- **Information shown**:
^^^^^^^^

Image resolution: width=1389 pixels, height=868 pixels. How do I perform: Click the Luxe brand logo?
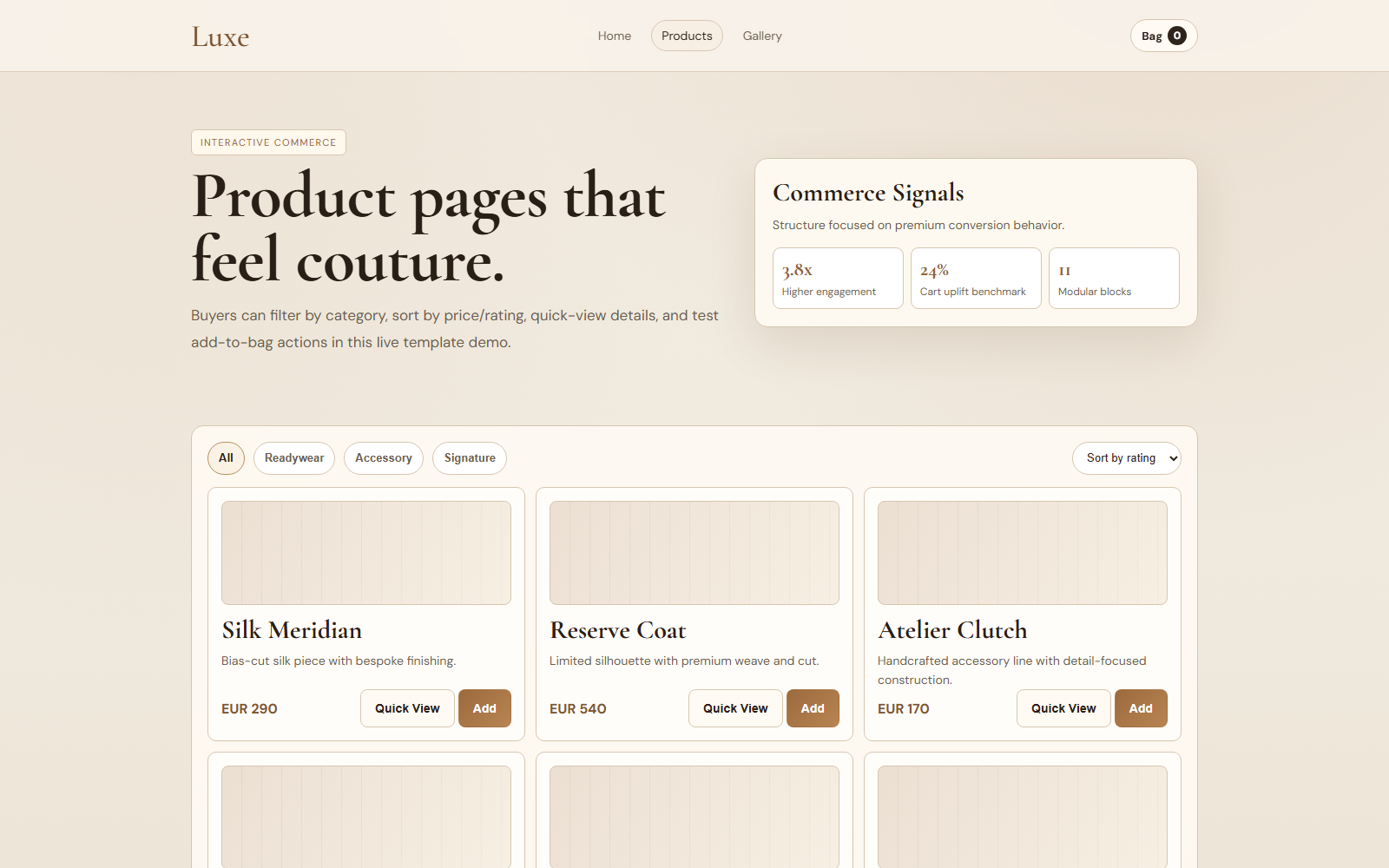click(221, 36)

^^^^^^^^

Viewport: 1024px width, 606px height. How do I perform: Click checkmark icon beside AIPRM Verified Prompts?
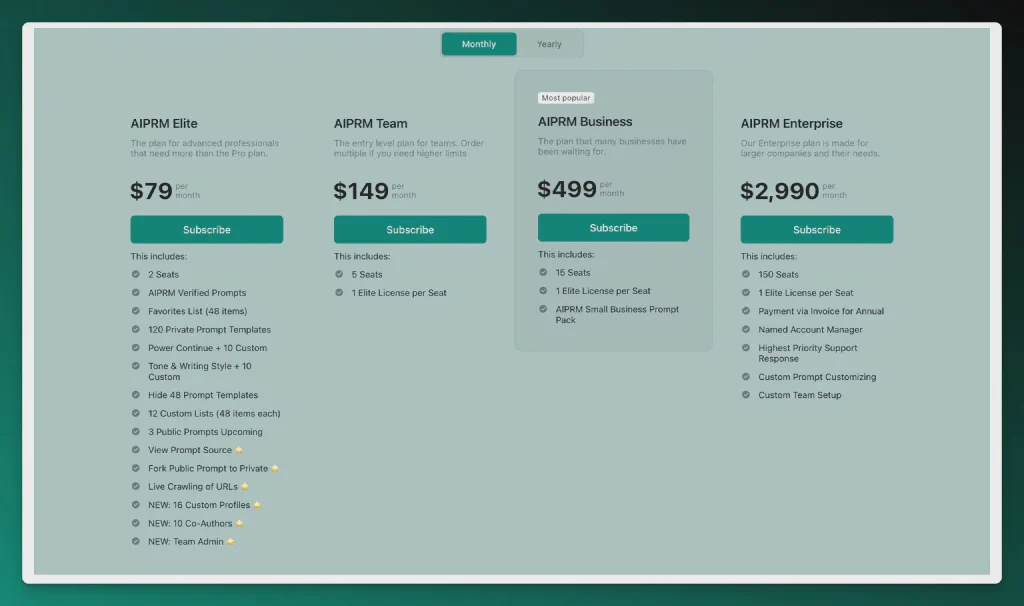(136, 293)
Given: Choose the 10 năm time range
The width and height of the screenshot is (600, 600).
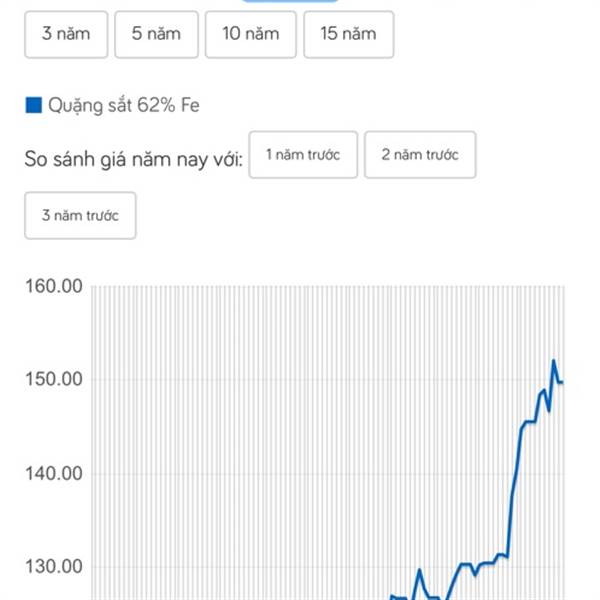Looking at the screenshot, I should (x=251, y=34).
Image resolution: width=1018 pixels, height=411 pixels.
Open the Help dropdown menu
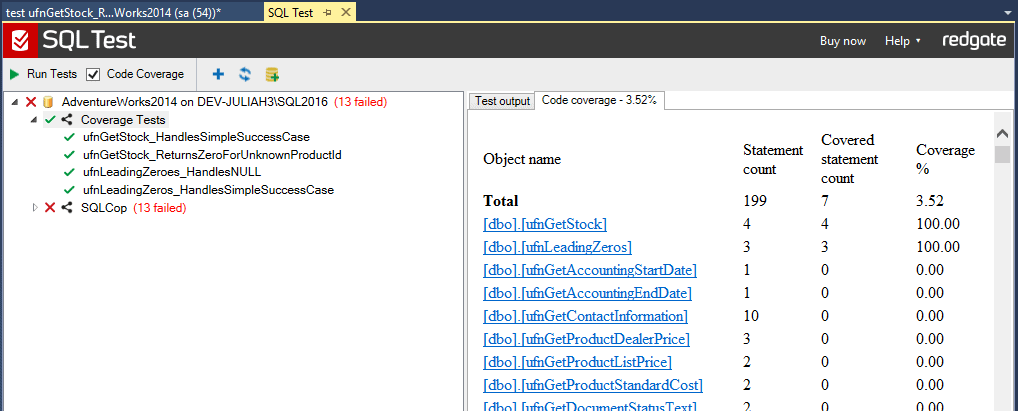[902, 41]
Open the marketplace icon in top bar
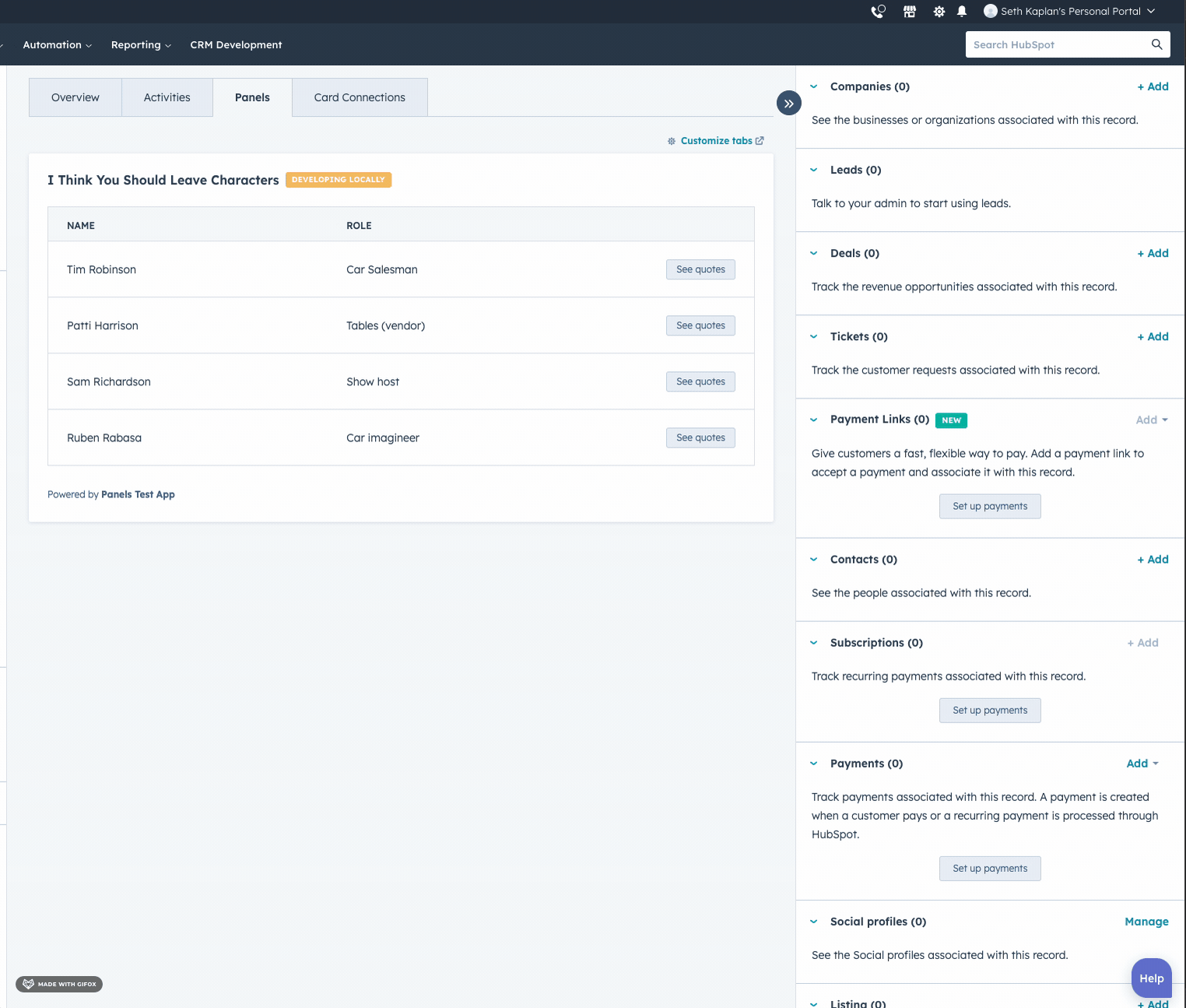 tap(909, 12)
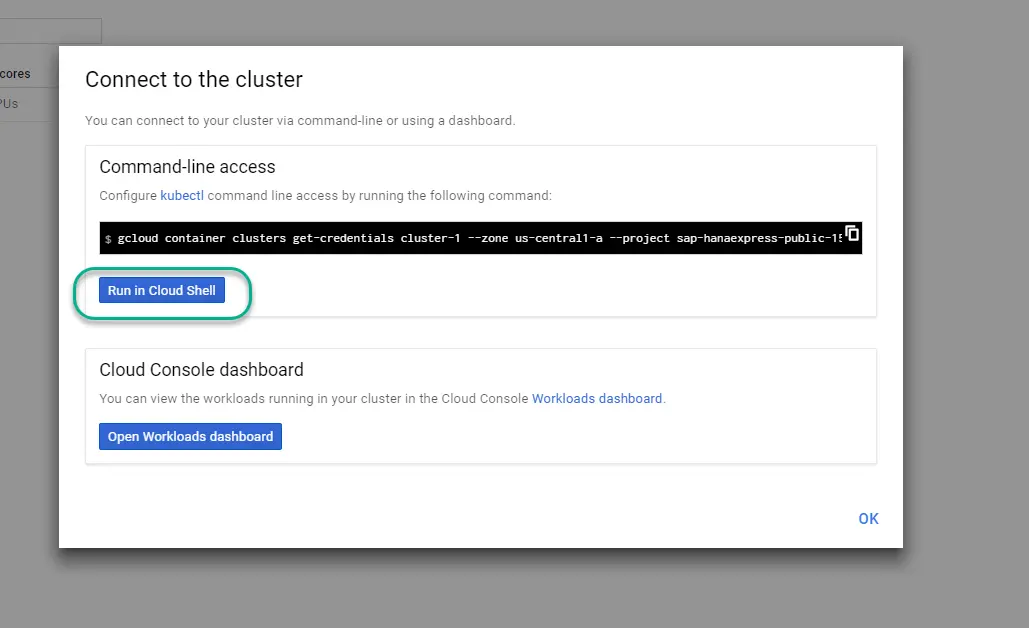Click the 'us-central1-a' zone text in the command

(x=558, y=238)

^^^^^^^^

- **Task directions**: Give the stretch from the line containing "Image resolution: width=1018" through the line containing "(x=558, y=238)" as a numbered list, skipping blank lines and leaving out the pictures.

- **Result of the task**:
1. Image resolution: width=1018 pixels, height=411 pixels.
2. Open the Help dropdown menu
3. [902, 41]
4. Open the marketplace icon in top bar
5.  tap(909, 12)
6. Click the 'us-central1-a' zone text in the command
7. (x=558, y=238)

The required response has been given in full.